Les gens ont dans la tête une certaine idée de ce que le monde va être. De ce qu'ils vont devenir dans ce monde. Le monde peut être toutes sortes de choses différentes pour eux mais il y a un monde qui n'existera jamais et c'est le monde auquel ils rêvent.

Cormac McCarthy, Des villes dans la plaine

C'était le dernier lundi de l'année 1978 et les toits londoniens scintillaient de givre. Le vent froid s'insinuait partout, jusque dans le cou découvert de Rodolphus ; il rentra le menton dans le col de son manteau pour se soustraire à sa morsure. Le Chemin de Traverse était peu fréquentée à cette heure matinale ; les volets des maisons s'ouvraient petit à petit au-dessus des échoppes, les cheminées se mettaient à souffler leur brume vers les nuages.

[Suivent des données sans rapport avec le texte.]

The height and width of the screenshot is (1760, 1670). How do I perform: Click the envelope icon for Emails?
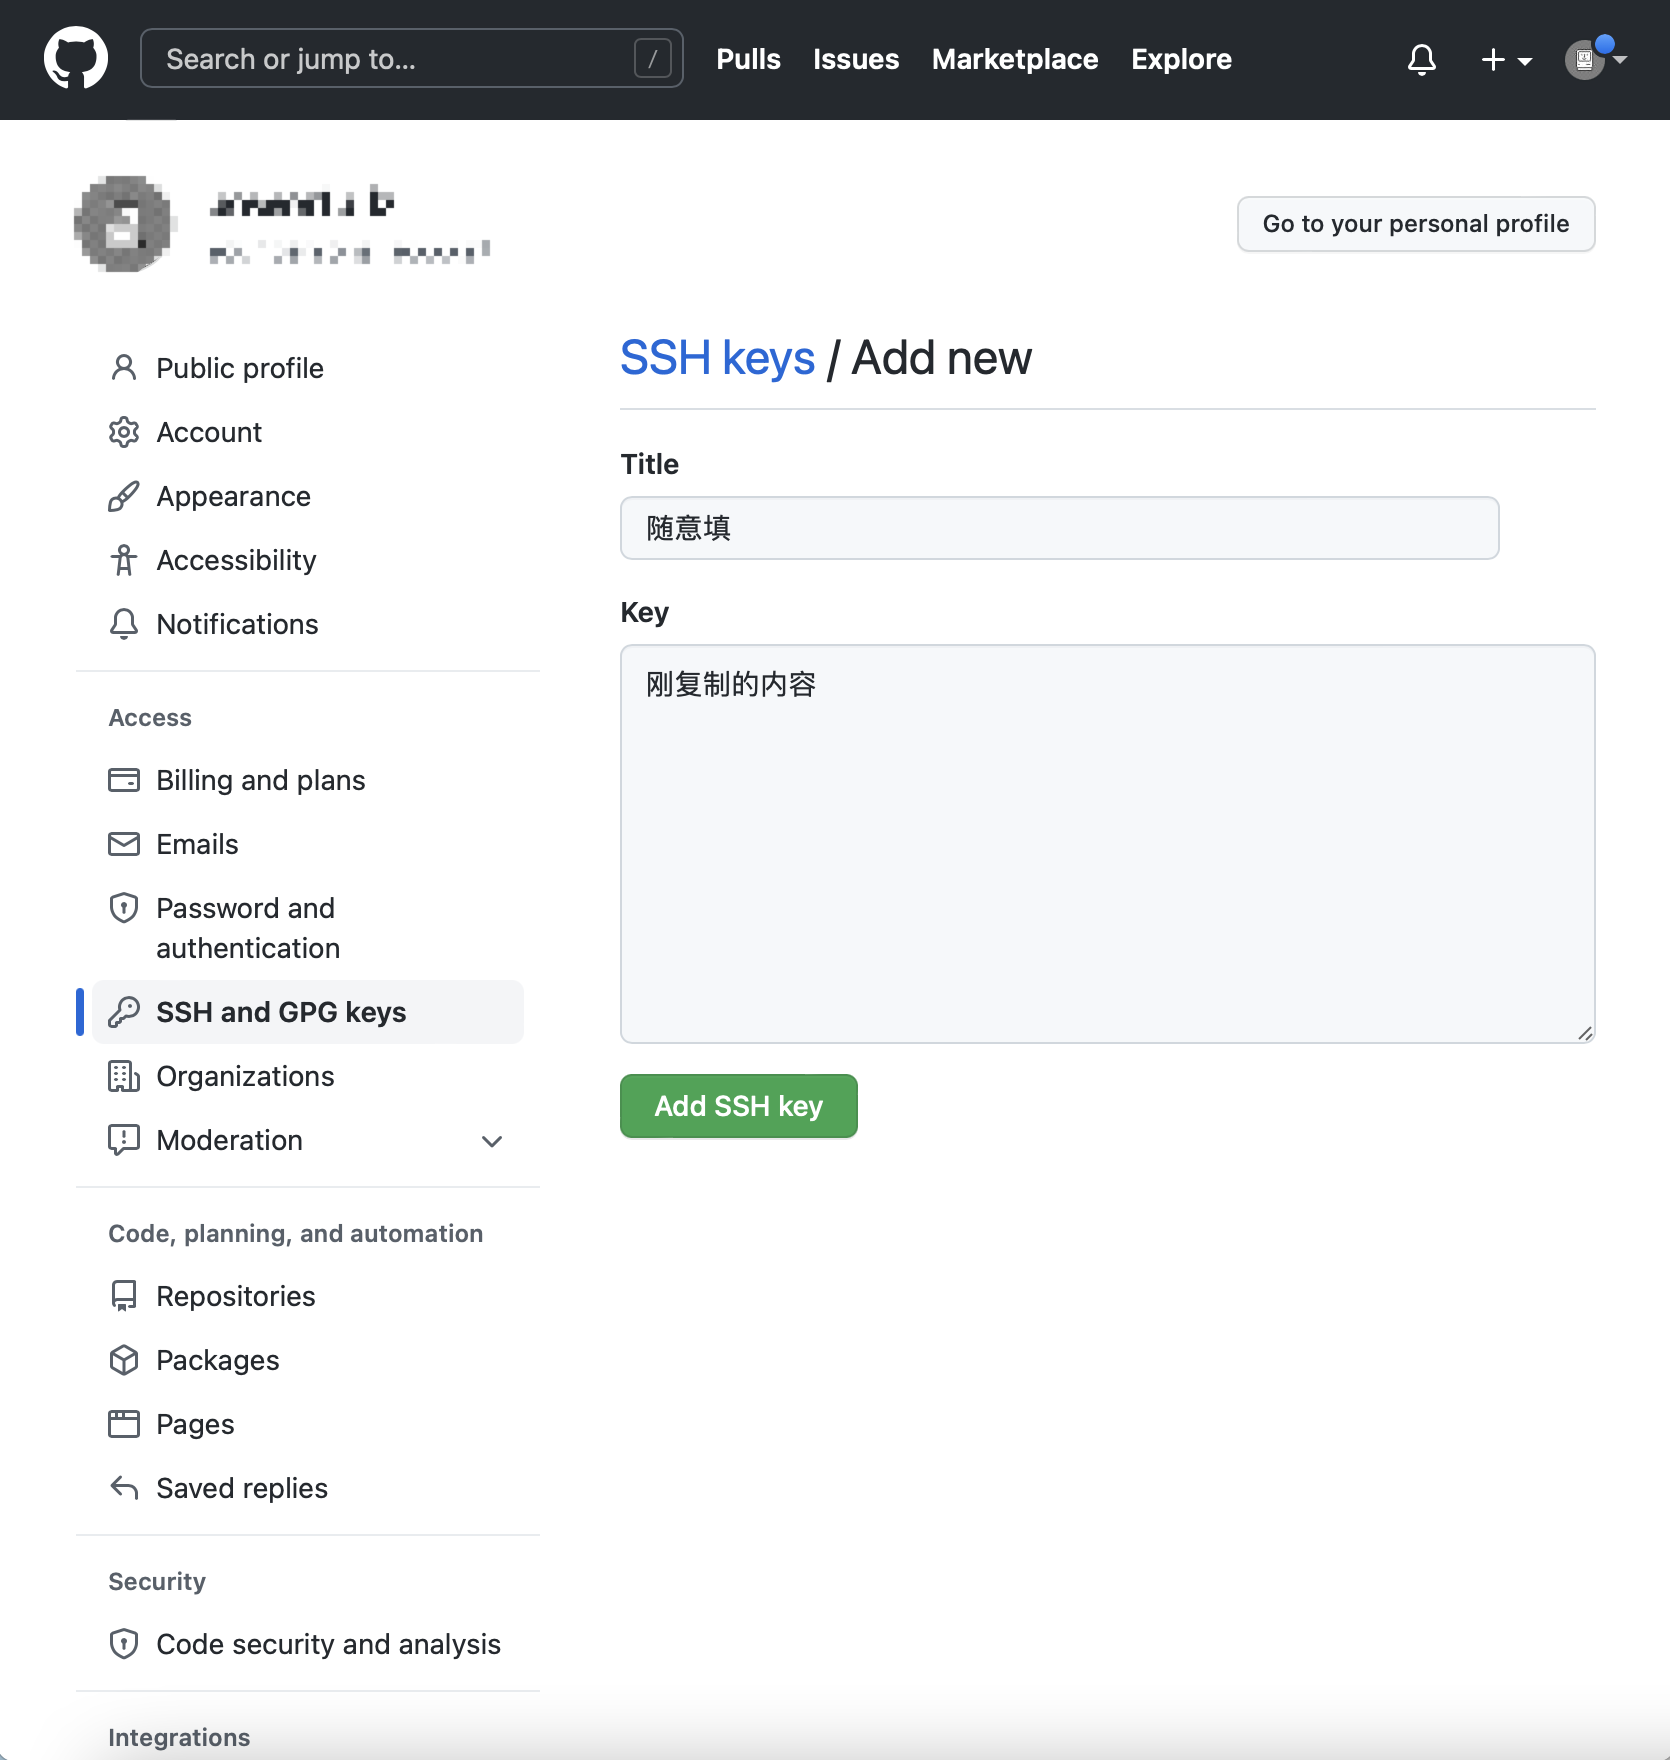[124, 844]
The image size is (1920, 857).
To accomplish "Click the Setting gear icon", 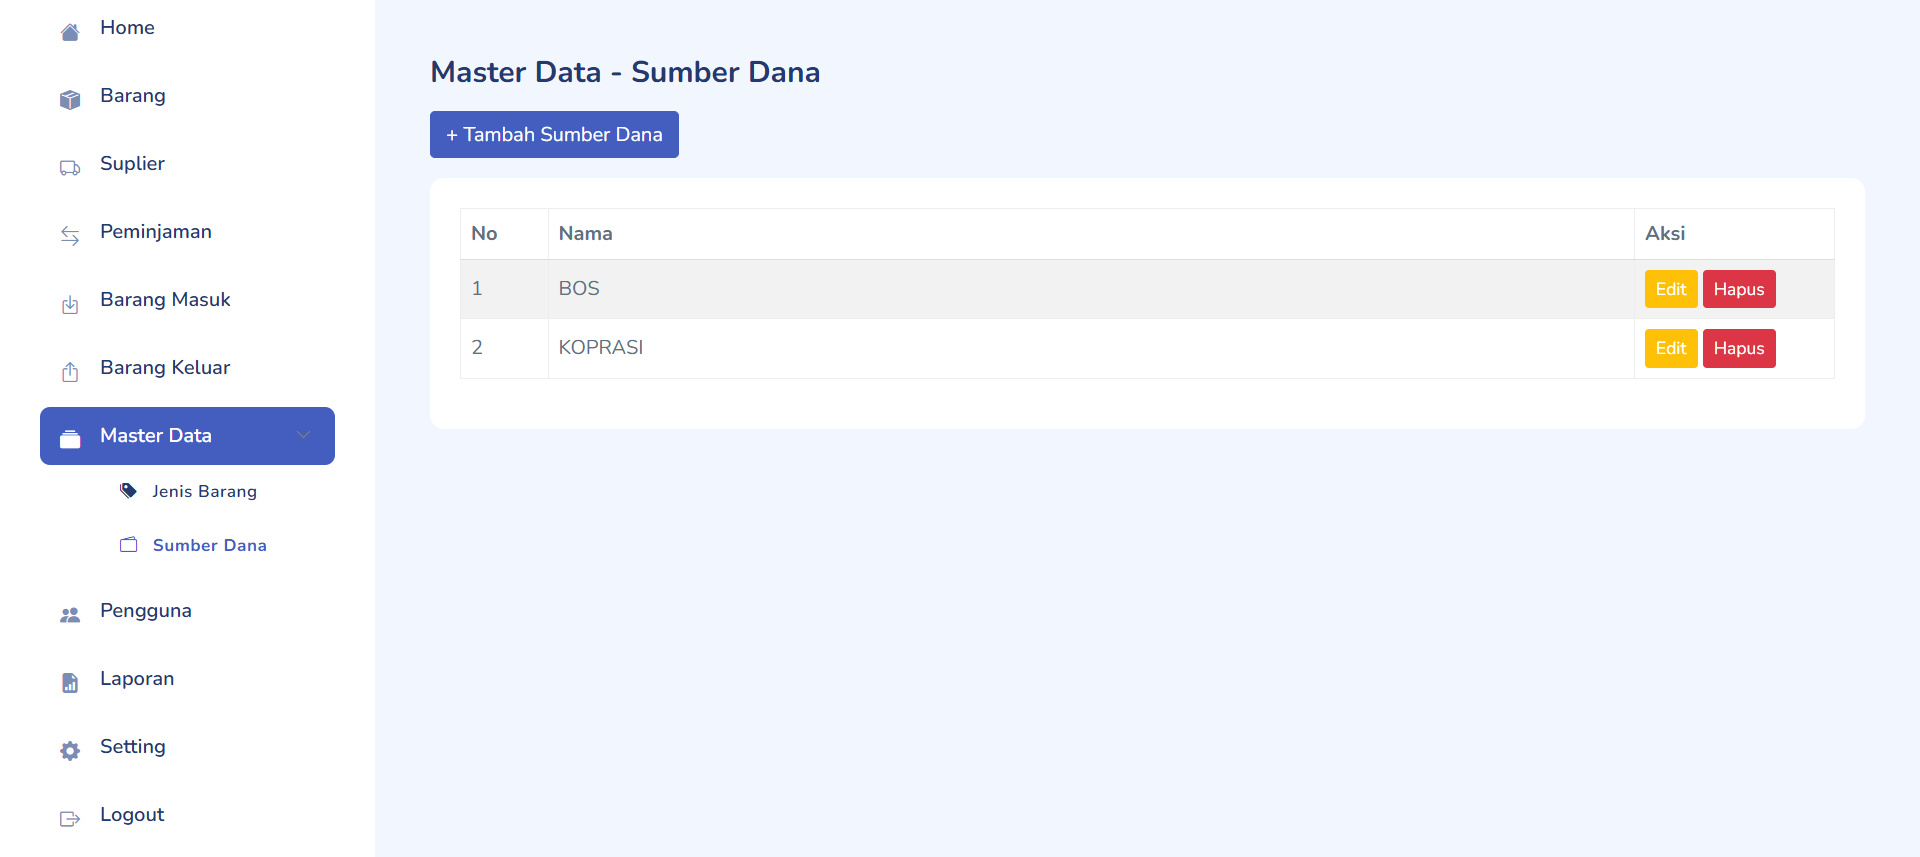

Il était à peine neuf heures quand Rodolphus passa le pas de la libraire Fleury et Bott. Il était sûr d'être le seul client au bonjour affairé que lui lança le libraire et il se réfugia à l'étage parmi les livres. L'endroit était envahi d'un calme assourdissant. Il n'y avait que l'immobilité des livres, le parfum rassurant du parchemin neuf, le silence feutré de la moquette à ses pieds.

Rodolphus parcourut les rayons de géographie, d'Histoire, de sorcellerie, d'herbologie, d'astronomie ; ses doigts effleuraient avec délicatesse les couvertures rutilantes des ouvrages qui s'entassaient sur les étagères. Il ne savait pas ce qu'il cherchait exactement ; il ne savait même pas pourquoi il avait eu ce besoin impérieux de se rendre dans une librairie en se levant.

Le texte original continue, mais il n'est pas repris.